Monster of the Week
I have been contemplating something recently and wanted to put it down here.
There used to be a very simple formula for making television work. And regardless of the subject of the series, it almost always boiled down to the Monster of the Week formula. In other words, the heroes of the show battled a new, fairly generic, monster. Whether this was a literal monster, ala Star Trek, or a figurative monster, ala Murder She Wrote, the idea had about a dozen different iterations and was as predictable as could be. This was different from the sitcom method in that sitcoms held that a monster was the situation the whacky protags found themselves in week to week and it was never too serious.
What really made me wonder about this structure, though, was the show Supernatural. It fits in the style I tend to write in(urban fantasy) and my sister is a fan. So I thought, “Why not?” But then, after beginning it, I realized what makes the Monster of the Week structure an impossible structure for me to follow:
That’s it. That’s the true monster in my life and no matter how much I fight it, it always wins. Wonder what I mean?
Supernatural has, as of this writing, 11 complete seasons and has just started its 12th. So let’s do the math, shall we?
11 * 23 = 253 * 42 = 10626 / 60 = 177.1
In other words, 11 seasons of 23 episodes is 253 episodes. Each episode runs an average of 42 minutes. That’s 10,626 minutes which is 177 hours. In order to catch up on Supernatural, I have to devote 177 hours of my life to it. That means, if I watch 2 hours a day, I’m 88 days from catching up. Two and half months of consistently watching 2 hours a day. I work a full time job. I have multiple kids. I have a wife I take on dates. I don’t do anything, hobbies or otherwise, two hours a day every day. Some days I don’t even watch TV. So best case scenario is that it would take me six months to watch a show that I am only passingly interested in.
This brings me to my next point.
Netflix isn’t doing away with or killing off Monster of the Week, as a formula. No, but they are exposing it. They are showing you exactly what it is. And they are doing so brilliantly and still making money off it. Through licensing shows like Supernatural, they provide people who are in college and would watch 177 hours of TV in a two week period that ability. But they are also producing some amazing series that are the exact opposite of Monster of the Week. Daredevil, just to name one, is 13 episodes and, generally, one monster. It’s all story-arc, with very little fluff. So if I have to devote 13 hours, meaning about a week to two weeks, to keep up with a quality show, do you think I’ll make room for that? Absolutely.

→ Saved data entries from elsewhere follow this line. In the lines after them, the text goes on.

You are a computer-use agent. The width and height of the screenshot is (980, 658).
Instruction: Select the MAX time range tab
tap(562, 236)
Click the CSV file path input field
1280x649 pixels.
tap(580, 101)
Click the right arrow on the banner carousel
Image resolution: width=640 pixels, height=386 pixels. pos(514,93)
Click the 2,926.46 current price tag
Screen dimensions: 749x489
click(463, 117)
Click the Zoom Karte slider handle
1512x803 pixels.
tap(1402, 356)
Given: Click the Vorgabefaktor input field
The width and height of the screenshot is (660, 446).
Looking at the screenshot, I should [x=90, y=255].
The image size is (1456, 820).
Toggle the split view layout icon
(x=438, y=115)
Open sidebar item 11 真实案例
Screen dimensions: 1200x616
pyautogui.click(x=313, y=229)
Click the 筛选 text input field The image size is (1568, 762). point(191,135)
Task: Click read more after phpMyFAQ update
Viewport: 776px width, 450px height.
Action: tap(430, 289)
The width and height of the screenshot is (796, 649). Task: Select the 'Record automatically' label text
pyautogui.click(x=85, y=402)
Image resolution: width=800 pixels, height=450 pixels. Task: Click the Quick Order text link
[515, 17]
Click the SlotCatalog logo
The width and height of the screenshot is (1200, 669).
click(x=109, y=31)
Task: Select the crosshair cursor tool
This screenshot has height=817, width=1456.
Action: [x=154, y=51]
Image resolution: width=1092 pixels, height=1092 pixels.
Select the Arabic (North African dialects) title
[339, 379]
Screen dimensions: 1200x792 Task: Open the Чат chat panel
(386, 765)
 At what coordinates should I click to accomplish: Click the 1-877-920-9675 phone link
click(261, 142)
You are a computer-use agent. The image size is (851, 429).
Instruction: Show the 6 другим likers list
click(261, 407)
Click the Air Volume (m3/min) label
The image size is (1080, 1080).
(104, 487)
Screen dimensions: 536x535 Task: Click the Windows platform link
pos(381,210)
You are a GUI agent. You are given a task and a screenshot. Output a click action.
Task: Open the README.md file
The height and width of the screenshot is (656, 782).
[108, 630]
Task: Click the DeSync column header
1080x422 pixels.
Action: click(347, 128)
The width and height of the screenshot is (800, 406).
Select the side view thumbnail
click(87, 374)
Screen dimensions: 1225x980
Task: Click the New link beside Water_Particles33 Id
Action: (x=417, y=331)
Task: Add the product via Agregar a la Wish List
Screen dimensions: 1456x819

And all of this examination comes down to one big point:
Monster of the week was built to accommodate advertising.
Without advertising, Monster of the Week makes little to no sense. Are there shows that don’t use Monster of the Week and still use advertising? Sure. And I would say that number is going to begin growing even on standard networks. Because Netflix used to be the underdog and now they’re the leader. Quite soon, you’re going to see shows whose story arcs are long and saturated, and that only use Monster of the Week to fill in for scheduling conflicts.
Or at least I hope that’s what happens.